* [Short exercise] Arrange the part that opens with the line containing "Task: Click the calendar icon beside 排班管理" and closes with the line containing "Action: 34,176" as a Markdown table with the columns Number and Line text. Give each line its own number and leave out any blank lines.

* [Supplied data]
[start]

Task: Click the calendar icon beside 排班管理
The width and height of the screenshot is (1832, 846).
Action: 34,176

[end]
[start]

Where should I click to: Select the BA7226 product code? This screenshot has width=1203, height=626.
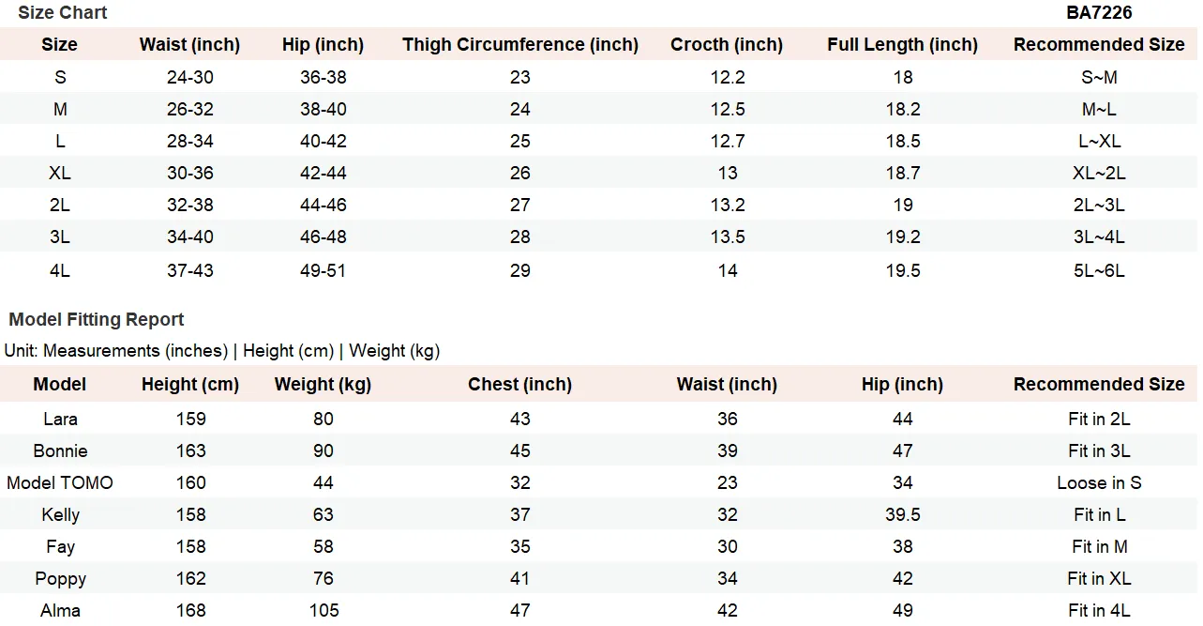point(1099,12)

[end]

* [Output for this exercise]
| Number | Line text |
|---|---|
| 1 | Task: Click the calendar icon beside 排班管理 |
| 2 | The width and height of the screenshot is (1832, 846). |
| 3 | Action: 34,176 |